Courtesy of Seth Kantner

Seth Kantner sees his life today as a continuation of the subsistence life he grew up with in northwest Alaska, with some new additions: commercial fishing in the summer, writing in the winter and photography in the spring and fall.

In the last several years, he’s gathered images and stories from the caribou herds that live near his home on the south side of the Brooks Range. His latest book, “A Thousand Trails Home,” recounts those tales, his own story and how they all intersect in a part of the country that’s experiencing climate change at a staggeringly rapid pace.

Kantner capped off a three-week tour through Alaska, Washington and Montana with a visit to Homer this week.

KDLL: Seth, thanks for being here. Your new book, “A Thousand Trails Home,” came out last month.

Can you talk about how long this book has been in the works? When did you start writing?

Seth Kantner: Probably about nine years ago. And the photographs, probably 30 years ago, without the idea of a caribou book. More just wanting to get photos of the land, and the caribou were hard to resist — big herds of caribou — when you got a camera.

The book was supposed to be out September 1, after all these years, and then was held up for a couple extra months in a shipping container on the barges. And so it was a little bit of a rocky start.

KDLL: Affected by the supply chain problems that we’re hearing a lot about.

SK: Yep. Yeah. 

KDLL: I know that you're a big photographer. And you have managed to capture these really vivid descriptions of the things you're doing and seeing while also taking photos and writing.

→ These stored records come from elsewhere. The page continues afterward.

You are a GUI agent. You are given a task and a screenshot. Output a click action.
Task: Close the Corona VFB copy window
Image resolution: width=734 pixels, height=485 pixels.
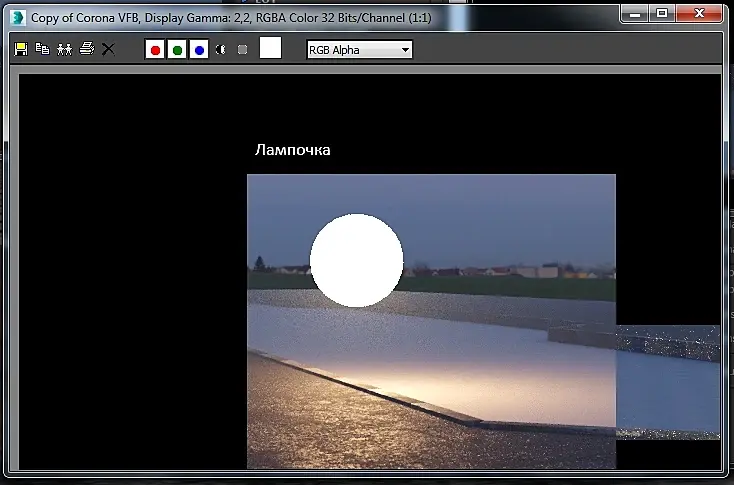pos(699,14)
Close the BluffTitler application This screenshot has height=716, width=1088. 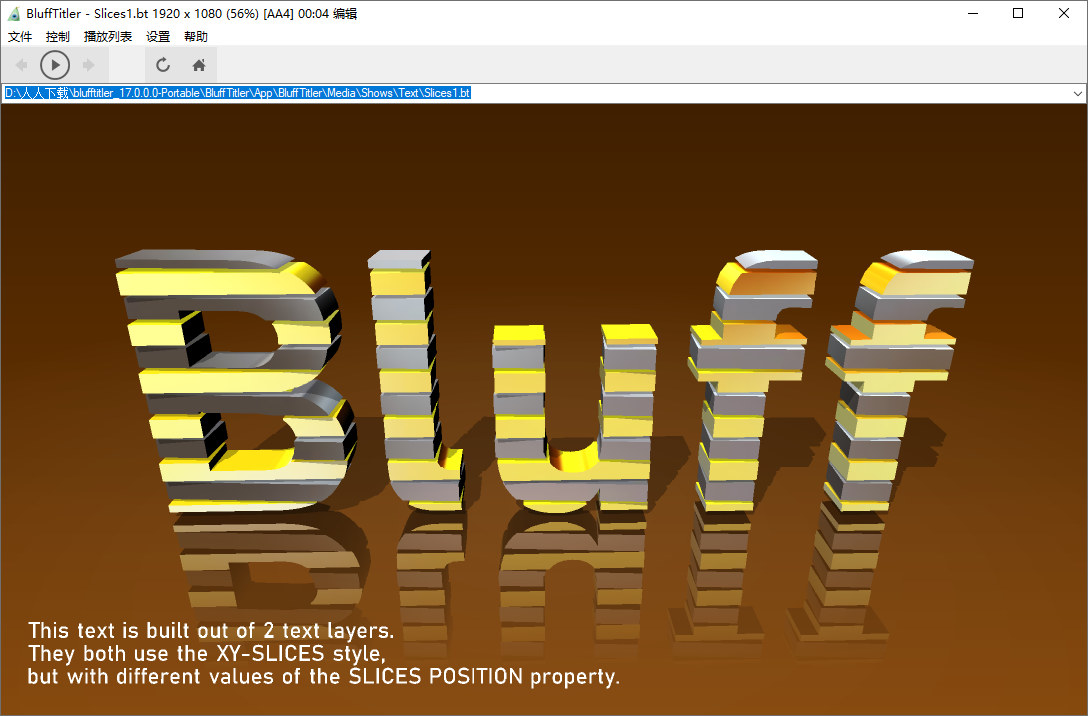click(1063, 13)
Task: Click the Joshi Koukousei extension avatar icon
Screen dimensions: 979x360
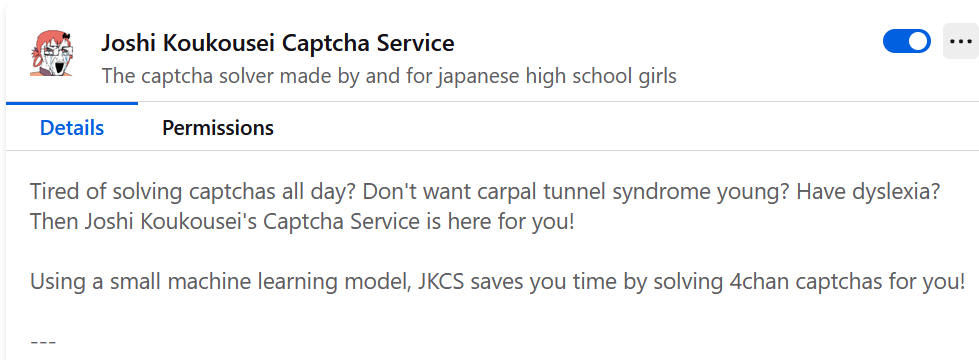Action: (52, 54)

How do you balance all of that at once? Do you have a process when you're out and how you think about writing?

SK: I don't have a process at all. I don't think I was born with organizational skills. 

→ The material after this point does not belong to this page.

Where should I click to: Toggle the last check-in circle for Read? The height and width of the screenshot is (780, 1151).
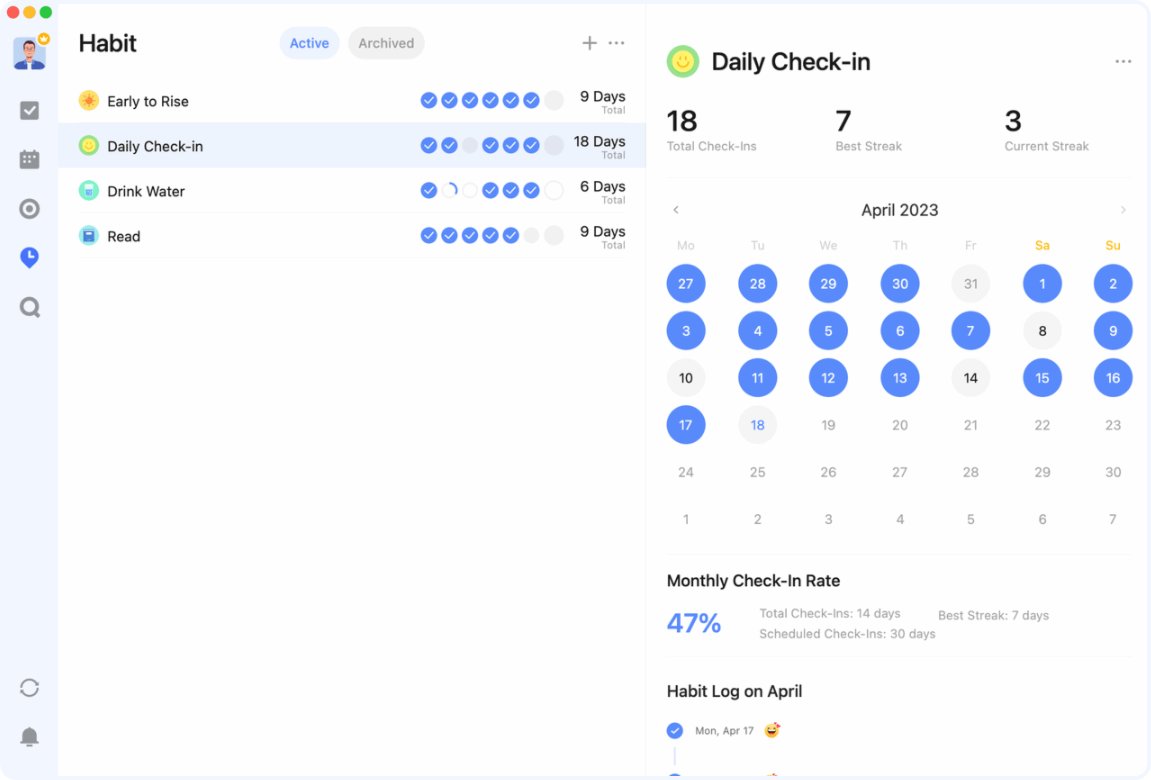point(554,235)
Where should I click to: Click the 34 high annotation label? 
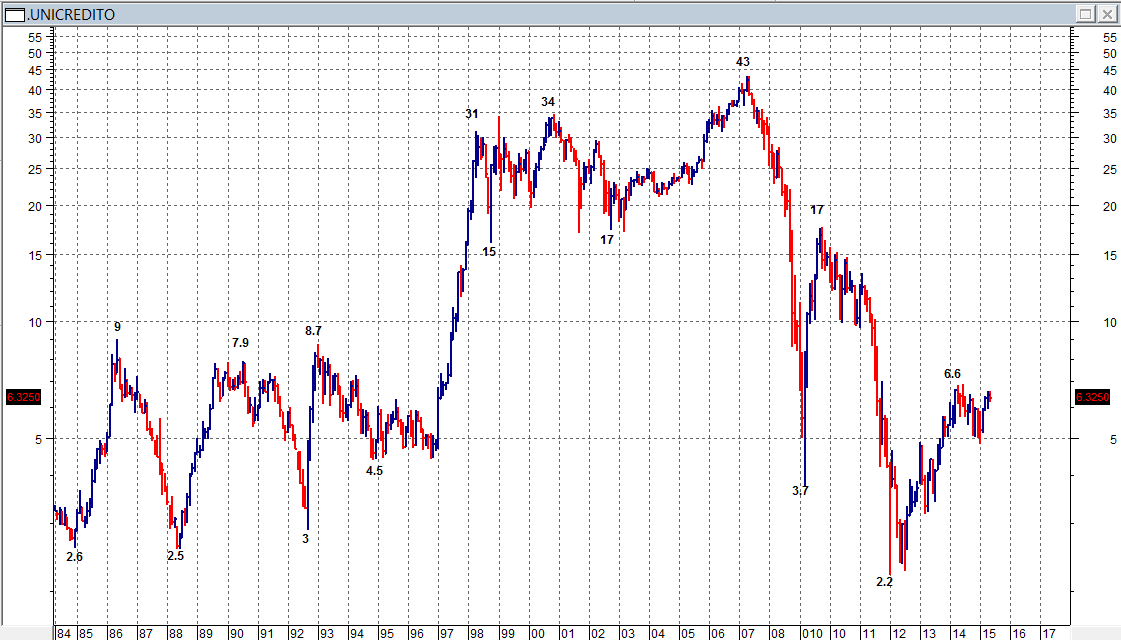548,102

But they're along the south side of the Brooks Range, where I was born and raised. Our life was so focused on the land, I think I carried on with that, a searching-for-food type of life. But then I just added searching for stories and searching for photographs to that.

So, in my mind, it feels like a subsistence way of life with some new additions. And then the seasons kind of decide — maybe winter would be more writing, and fall and spring would be more photographing and then summer would be trying to make a living.

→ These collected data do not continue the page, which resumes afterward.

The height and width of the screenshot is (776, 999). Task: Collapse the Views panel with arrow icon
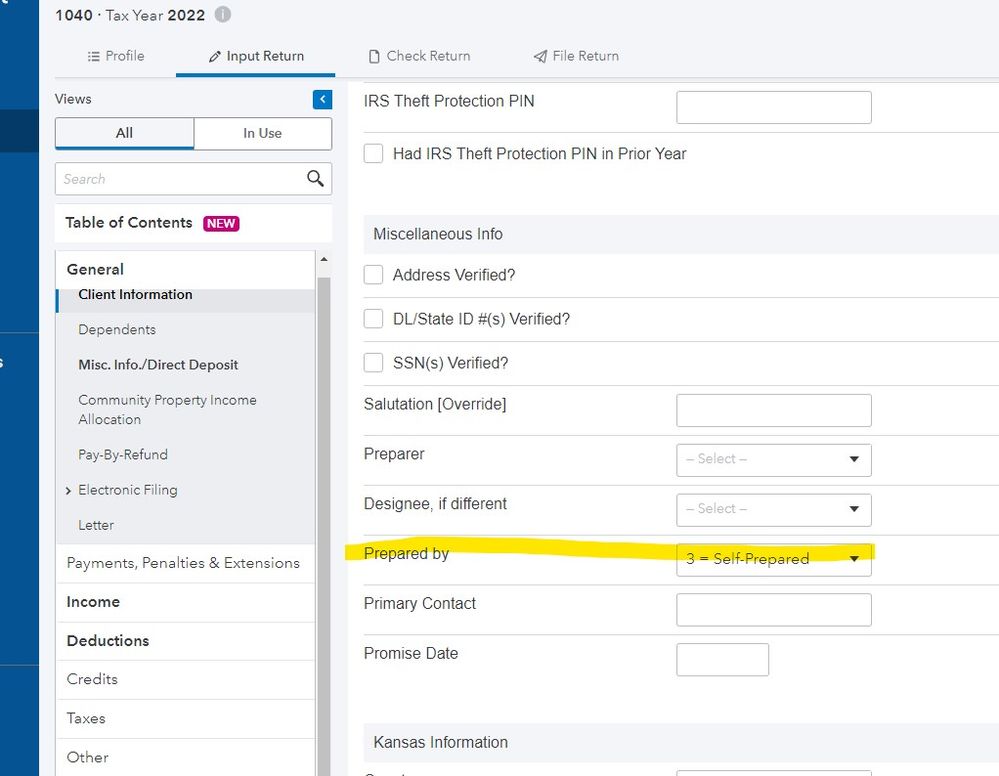(322, 99)
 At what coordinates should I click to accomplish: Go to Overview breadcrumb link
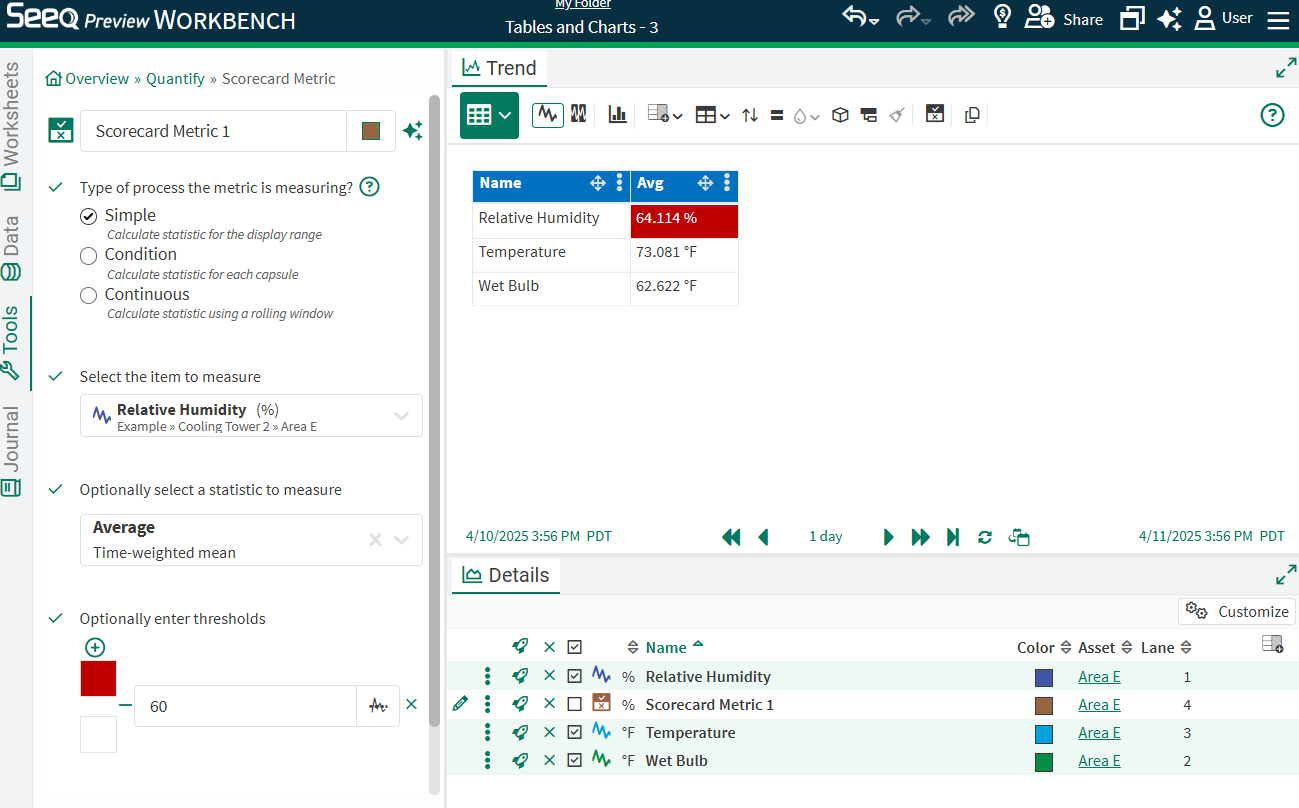tap(96, 79)
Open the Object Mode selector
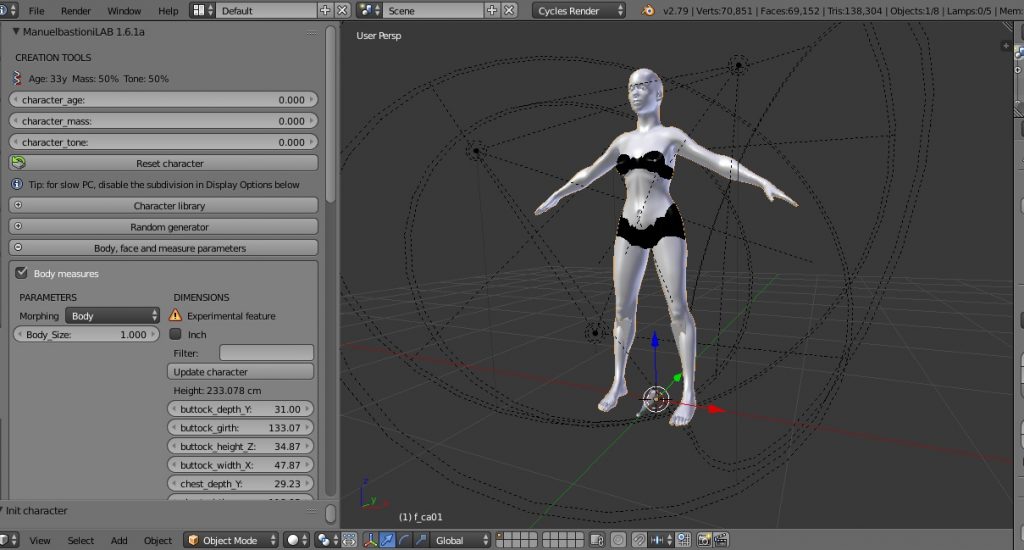The image size is (1024, 550). [232, 540]
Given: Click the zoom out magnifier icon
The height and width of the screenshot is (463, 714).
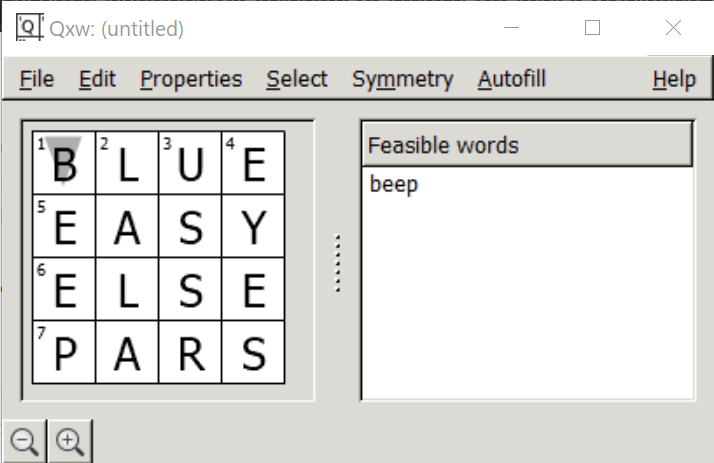Looking at the screenshot, I should pos(24,441).
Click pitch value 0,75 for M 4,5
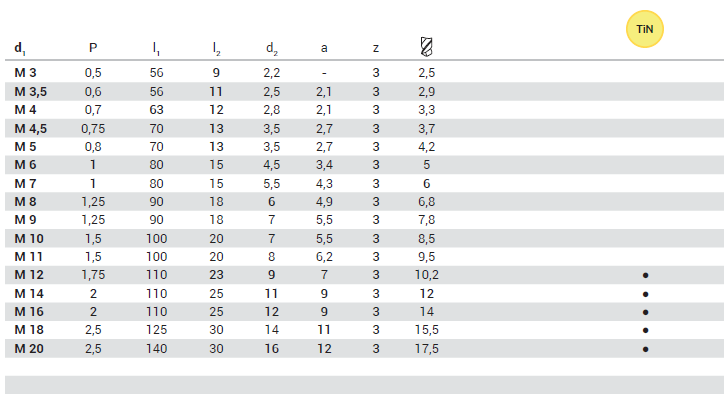724x394 pixels. coord(93,128)
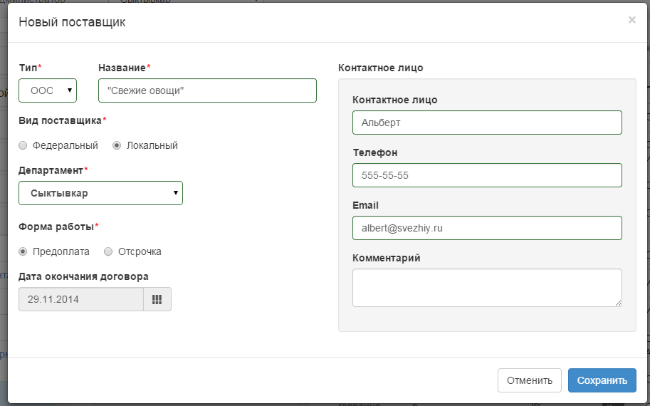Click the Отменить button
650x406 pixels.
529,380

KDLL: Do you see the photos and writing as complementing each other? Do you think that when a reader takes it in, they have to take in all of that to get the full picture of what you're trying to communicate?

SK: I think it helps with this book. Obviously, if I wrote a novel I would feel like photographs would take away from that experience you have, or you fall into another world and you're surrounded by that world.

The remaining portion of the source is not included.